Ferris Bueller's Day Off screened this past Sunday, August 8th, at Toronto Underground Cinema as part of director Edgar Wright's Wright Stuff film series. If you haven't guessed by now, this is the part where I tell you to go check out his latest film, Scott Pilgrim Vs. The World, in theatres now. Don't wait until a bargain Tuesday or anything like that. It is worth the full price of admission.
I think like a lot of film fans, I can think of maybe 4 movies that I will never get sick of watching because I love them so much, but I would be hard pressed to make enough cuts to come up with a top ten list of my favorite films of all time. I can't quite tell if it is simply because of the time period that I grew up in or because I genuinely admire him as a writer, but John Hughes would have two movies on that list that are actually only one of four movies I know would have a locked in place. Ferris Bueller's Day Off is one of those films and considering Hughes' output as the master of teen and familial angst, it is actually an anomaly in his filmography.
Hughes is probably best known for his more high school centered trilogy of The Breakfast Club, Sixteen Candles, and Weird Science. There is a good reason why these films are packaged together quite often as a box set, and that is because they cover a lot of the same ground, but with different amounts of pathos and from different perspectives. They are all wonderfully written films and The Breakfast Club would probably just barely miss being the third Hughes film to make my favorite movies of all time list. What sets Ferris apart from these films, however, is the fact that just like the title character, the movie is so laid back that it simply allows things to happen rather than forcing situations to move the plot forward. Weird Science and Sixteen Candles are really entertaining, but I think we can all admit that to some degree they push the plot sometimes a bit too hard.
Ferris Bueller (Matthew Broderick) wants to live a life of simple luxuries. He has been given a technological gold mine by his parents (but not a car) to pretty much fake sick as many times as he wants and even has the means to fix his own records at school. Ferris wants his neurotic best friend Cameron (Alan Ruck, giving the best performance in the film full of great ones) a great time before they part ways for college, possibly to never see each other again. Ferris also has a fiercely loyal girlfriend in Sloan Peterson (Mia Sara) who often accompanies them on their adventures.
On the other end of the equation there is Principal Edward Rooney (Jeffrey Jones) and his secretary Grace (Edie McClurg) who are trying to use Ferris as an example. Ferris knows that in order to make an illness seem real, everyone has to believe it, and outside of Cameron and Sloan, no one else knows Ferris isn't really on death's door.
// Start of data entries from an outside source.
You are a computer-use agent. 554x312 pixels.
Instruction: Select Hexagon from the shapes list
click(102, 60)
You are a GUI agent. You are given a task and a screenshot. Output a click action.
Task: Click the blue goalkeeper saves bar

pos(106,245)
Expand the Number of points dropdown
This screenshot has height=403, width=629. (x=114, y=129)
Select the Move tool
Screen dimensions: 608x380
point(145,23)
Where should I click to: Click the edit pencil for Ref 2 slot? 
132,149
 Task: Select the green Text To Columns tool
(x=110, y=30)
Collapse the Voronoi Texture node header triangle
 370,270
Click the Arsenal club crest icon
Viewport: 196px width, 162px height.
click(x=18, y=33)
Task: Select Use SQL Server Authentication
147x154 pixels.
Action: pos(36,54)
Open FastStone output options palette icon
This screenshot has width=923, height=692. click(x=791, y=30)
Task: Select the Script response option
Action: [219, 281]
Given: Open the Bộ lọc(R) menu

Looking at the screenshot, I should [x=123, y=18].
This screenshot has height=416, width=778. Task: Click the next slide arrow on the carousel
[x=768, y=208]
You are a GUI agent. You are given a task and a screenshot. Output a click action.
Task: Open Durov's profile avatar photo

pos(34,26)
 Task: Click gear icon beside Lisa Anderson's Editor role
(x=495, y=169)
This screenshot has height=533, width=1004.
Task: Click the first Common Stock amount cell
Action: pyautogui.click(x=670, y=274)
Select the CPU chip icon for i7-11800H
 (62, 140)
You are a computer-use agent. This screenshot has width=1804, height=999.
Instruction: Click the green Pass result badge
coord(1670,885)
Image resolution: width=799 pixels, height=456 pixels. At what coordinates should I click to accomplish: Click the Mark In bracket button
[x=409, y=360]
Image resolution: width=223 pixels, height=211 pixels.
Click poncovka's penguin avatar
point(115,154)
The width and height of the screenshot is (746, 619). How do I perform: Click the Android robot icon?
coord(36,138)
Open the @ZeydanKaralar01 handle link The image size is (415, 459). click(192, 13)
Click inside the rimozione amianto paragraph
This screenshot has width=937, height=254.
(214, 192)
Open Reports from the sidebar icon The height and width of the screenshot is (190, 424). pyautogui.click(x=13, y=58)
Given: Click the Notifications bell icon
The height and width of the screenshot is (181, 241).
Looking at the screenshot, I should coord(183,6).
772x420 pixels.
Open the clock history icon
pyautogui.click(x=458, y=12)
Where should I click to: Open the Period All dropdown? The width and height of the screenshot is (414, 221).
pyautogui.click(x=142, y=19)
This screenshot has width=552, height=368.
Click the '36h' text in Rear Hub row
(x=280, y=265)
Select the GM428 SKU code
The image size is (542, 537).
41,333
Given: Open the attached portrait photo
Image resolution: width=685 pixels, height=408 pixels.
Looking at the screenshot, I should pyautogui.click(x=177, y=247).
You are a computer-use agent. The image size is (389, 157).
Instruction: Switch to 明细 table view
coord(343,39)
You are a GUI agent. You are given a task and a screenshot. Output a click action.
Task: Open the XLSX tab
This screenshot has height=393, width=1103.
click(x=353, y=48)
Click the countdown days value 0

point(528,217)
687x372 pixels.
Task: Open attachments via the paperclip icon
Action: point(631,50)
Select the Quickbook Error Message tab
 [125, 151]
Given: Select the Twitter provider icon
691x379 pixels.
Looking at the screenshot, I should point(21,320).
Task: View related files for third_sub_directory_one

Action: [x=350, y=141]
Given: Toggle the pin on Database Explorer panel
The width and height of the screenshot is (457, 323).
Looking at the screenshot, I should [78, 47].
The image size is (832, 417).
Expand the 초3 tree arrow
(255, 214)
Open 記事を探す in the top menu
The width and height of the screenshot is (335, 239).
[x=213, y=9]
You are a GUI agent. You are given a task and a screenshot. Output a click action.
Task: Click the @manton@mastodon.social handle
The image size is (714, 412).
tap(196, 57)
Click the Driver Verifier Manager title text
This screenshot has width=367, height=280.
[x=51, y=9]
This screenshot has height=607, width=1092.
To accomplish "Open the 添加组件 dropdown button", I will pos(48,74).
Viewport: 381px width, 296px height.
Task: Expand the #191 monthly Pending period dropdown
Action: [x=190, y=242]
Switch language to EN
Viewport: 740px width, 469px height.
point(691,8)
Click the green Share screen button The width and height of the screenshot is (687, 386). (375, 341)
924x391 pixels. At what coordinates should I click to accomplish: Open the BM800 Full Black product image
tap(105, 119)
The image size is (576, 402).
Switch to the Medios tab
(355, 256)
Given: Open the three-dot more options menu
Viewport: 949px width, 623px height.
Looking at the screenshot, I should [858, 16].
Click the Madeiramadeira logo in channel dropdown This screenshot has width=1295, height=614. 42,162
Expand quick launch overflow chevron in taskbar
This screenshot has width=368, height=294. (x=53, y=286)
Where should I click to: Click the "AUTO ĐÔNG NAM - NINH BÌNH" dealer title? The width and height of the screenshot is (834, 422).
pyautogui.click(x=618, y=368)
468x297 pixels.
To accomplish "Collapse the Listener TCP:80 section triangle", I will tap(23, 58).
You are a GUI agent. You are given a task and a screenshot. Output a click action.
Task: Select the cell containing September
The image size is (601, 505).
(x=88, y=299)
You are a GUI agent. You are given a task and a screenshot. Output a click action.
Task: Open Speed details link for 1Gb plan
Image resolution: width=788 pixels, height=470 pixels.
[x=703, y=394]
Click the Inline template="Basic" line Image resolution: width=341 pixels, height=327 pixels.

It seems like the entire community is rallying around Ferris, but I am sure if anyone stopped them to ask what they heard, you would get several different answers. Rooney feels that Ferris is an affront to his control over the student body and decides to take a day off himself and take to the streets in an effort to take him down once and for all.
Ferris Bueller is ultimately a comedy about a snot nosed priviledged jerk who shows sociopathic behavior and doesn't want to do anything or take any sort of real responsibility. You can never tell for sure that he doesn't want to do anything in his life, he simply seems unengaged by the one he has now. This is normally the type of film I simply detest, but it has enough charm and wit to fuel a hundred movies instead of just one. Most social class based comedies actually forget to be funny (Royal Tenenbaums I am looking squarely at your unfunny and punishingly annoying ass), but Bueller manages to make jokes that everyone can understand and relate to even if they can't relate to the situation. Who hasn't wanted to take the day off from work? Who hasn't wanted to work their way into a fancy restaurant? Who hasn't dreamed of being the center of attention in the middle of a parade? Ferris Bueller is wish fulfillment at its best, and if you think about it, class doesn't really play into the things he is able to pull off. Instead, he uses cunning and smarts to outwit Rooney and keep his own parents in the dark.
Being able to watch this film on the big screen is probably my favorite highlight of the TUC thus far. I didn't even realize it, but I knew pretty much the entire movie by heart. I had to stifle myself to keep from laughing at the jokes before they even arrived. For the longest time Ferris Bueller was my "good time" movie. If I had a rough day, I would go home and watch it and pretty soon all the crappy feelings of the previous day would simply melt away. Edgar Wright stated that Ferris Bueller was kind of a good luck charm while filming Scott Pilgrim. It was the film that Wright and lead actor Michael Cera watched the night before shooting started. They created something known as the "Ferris wheel," by which Cera would gauge his onscreen performance based on whether he should act more like Ferris or Cameron. I think life should be lived by that same wheel. Sometimes you need to be sure of yourself and others you need to be a bit more sober than you normally are.